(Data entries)
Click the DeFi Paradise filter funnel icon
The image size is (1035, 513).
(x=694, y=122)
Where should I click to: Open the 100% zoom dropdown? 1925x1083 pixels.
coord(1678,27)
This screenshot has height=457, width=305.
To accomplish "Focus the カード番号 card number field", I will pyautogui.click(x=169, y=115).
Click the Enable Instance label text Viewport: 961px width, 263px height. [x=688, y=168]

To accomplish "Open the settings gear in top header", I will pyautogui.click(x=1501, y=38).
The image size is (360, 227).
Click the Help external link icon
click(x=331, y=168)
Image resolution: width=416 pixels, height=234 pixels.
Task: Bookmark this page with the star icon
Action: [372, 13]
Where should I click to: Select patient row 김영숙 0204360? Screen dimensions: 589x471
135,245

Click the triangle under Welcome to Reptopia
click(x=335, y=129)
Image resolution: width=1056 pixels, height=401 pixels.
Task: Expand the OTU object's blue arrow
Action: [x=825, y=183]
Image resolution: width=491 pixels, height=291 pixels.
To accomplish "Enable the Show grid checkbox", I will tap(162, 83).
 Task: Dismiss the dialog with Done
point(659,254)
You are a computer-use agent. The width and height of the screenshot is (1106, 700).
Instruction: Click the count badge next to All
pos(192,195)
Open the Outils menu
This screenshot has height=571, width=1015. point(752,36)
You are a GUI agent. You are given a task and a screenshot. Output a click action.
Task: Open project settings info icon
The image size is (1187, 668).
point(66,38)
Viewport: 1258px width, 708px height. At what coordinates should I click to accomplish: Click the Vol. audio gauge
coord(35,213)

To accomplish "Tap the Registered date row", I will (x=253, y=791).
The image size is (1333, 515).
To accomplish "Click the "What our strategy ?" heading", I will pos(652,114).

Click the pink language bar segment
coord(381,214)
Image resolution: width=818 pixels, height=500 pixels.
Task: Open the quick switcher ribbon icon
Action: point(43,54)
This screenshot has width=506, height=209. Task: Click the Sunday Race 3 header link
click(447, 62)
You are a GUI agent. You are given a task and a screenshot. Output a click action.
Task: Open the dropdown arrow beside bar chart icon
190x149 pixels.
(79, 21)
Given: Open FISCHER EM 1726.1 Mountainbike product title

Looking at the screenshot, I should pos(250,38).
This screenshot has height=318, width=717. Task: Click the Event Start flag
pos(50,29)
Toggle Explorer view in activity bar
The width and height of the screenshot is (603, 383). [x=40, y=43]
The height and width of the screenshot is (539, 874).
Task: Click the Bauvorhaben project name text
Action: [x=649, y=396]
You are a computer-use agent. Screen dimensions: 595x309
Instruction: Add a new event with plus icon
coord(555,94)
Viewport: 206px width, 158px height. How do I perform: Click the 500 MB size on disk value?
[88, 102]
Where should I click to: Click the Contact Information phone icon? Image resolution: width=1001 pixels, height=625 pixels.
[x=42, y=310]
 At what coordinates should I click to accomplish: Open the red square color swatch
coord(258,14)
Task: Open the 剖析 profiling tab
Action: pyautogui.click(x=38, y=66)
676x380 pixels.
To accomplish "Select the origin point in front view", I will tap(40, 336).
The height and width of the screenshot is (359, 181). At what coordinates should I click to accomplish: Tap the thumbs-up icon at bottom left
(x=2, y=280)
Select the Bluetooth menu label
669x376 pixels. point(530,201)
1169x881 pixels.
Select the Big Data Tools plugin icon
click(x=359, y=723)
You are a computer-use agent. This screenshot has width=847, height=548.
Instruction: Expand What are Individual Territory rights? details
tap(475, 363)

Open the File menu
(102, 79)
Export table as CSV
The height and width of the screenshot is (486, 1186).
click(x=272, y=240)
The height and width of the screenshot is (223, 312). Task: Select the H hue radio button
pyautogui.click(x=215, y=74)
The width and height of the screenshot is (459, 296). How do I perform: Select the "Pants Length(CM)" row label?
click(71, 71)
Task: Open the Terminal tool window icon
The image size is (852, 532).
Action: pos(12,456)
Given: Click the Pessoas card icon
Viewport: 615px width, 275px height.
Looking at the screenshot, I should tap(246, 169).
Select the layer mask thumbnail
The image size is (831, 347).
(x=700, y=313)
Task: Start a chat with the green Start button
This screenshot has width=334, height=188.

● **Goal**: Render the data from its first line through the line containing "Click the Enable", inclusive, as a Markdown table with the columns Row and Line. Number each line and leave out any blank lines.

● **The response**:
| Row | Line |
|---|---|
| 1 | Click the DeFi Paradise filter funnel icon |
| 2 | The image size is (1035, 513). |
| 3 | (x=694, y=122) |
| 4 | Where should I click to: Open the 100% zoom dropdown? 1925x1083 pixels. |
| 5 | coord(1678,27) |
| 6 | This screenshot has height=457, width=305. |
| 7 | To accomplish "Focus the カード番号 card number field", I will pyautogui.click(x=169, y=115). |
| 8 | Click the Enable Instance label text Viewport: 961px width, 263px height. [x=688, y=168] |